It rested on the right or outer side, in a bed of sand, which was covered by eight feet of loam. The base of the tusk projected about five inches above the sand into the overlying loam, while the small or distal end was covered by thirty inches of sand. As found, it rested in the sand about thirty feet above the creek bank and about half way up the gently sloping hill on the east side, a distance of about 100 yards from the creek channel.

The sand in the pit where the tusk was found shows considerable cross-bedding and contains many layers of carbonaceous material and coarser sand and fine gravel. It was twenty feet deep on the east or upper border, and has been made by hauling away the sand, which is of an excellent qual

ity for building purposes, being composed of thick alternating layers of both fine and coarser sand. Some of this is hauled for a distance of fifteen miles.

The low hills along the east side of the creek show for miles this same structure of sand and gravel, which is covered by layers of "hardpan" and surface soil of varying thicknesses, from three to fifty feet. In these are found two strata of CaCo nodules, so common in this region. At the places I examined they were from eight to twelve inches apart, from onefourth to one and one-half inches in thickness, and from six to twelve feet below the surface. Much of this material was found in the sand and soil about the tusk.

Last year, in another pit about forty rods north of the tusk, were found most of the bones of a human skeleton, covered by about eight feet of sand and loam. Some other bones were also found, but these had been destroyed, so I have not seen them. According to descriptions given they were bones from the skeleton of an animal of considerable size.

The tusk was found on the north end of the west quarter of section 6, in Jackson township, seven miles west and nine and one-half miles south of Lindsborg, and one and one-half miles west and four and one-half miles north of Conway, which is near the western limit of the McPherson Equus beds.

We have now in our museum collection one very valuable fossil from this immediate vicinity.
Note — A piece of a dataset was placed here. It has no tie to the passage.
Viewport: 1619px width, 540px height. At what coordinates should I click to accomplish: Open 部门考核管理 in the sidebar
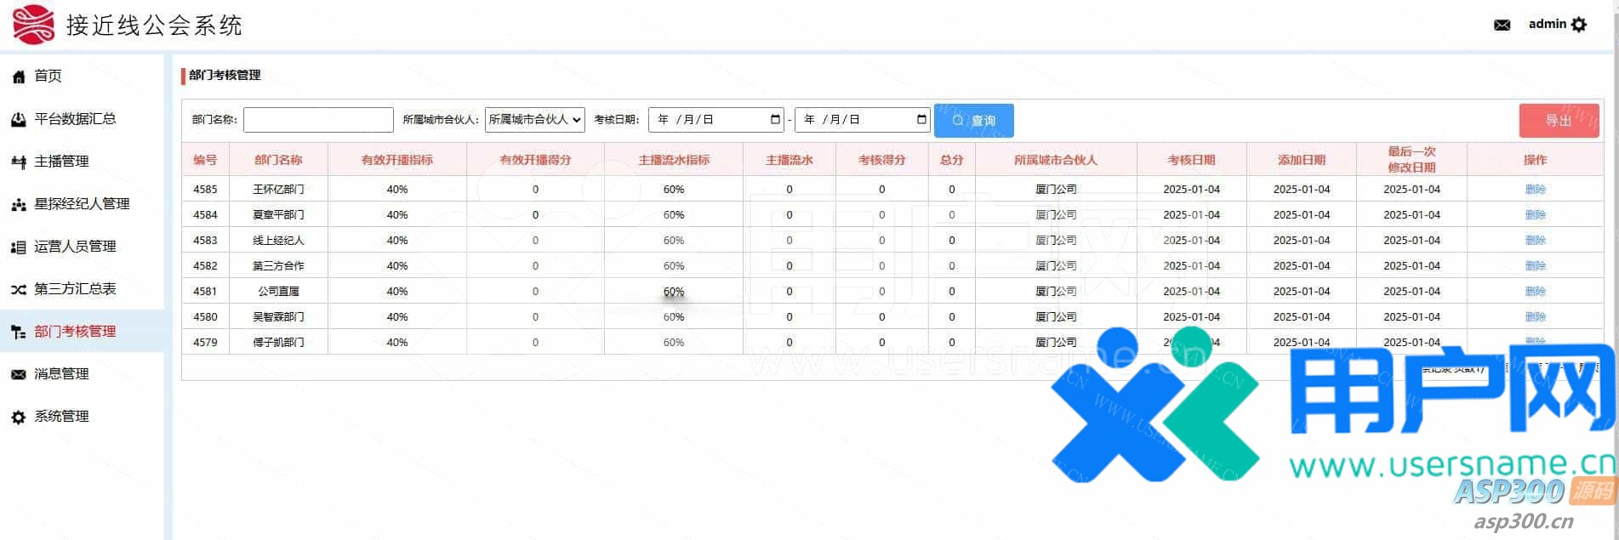click(75, 332)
It consists of the greater part of the skull of a Megalonyx leideyi Lindh. It was discovered a number of years ago by Prof. J. Udden and described by Dr. J. Lindahl, now of Cincinnati, Ohio. The skull is considered to be of great value, since it is one of the few, and, besides, the most complete of any, ever found.

The tusk has as yet not been reconstructed, but as we have all the pieces it is hoped that we will soon have them replaced and the entire fossil added to the museum collection as a valuable find from the Equus beds.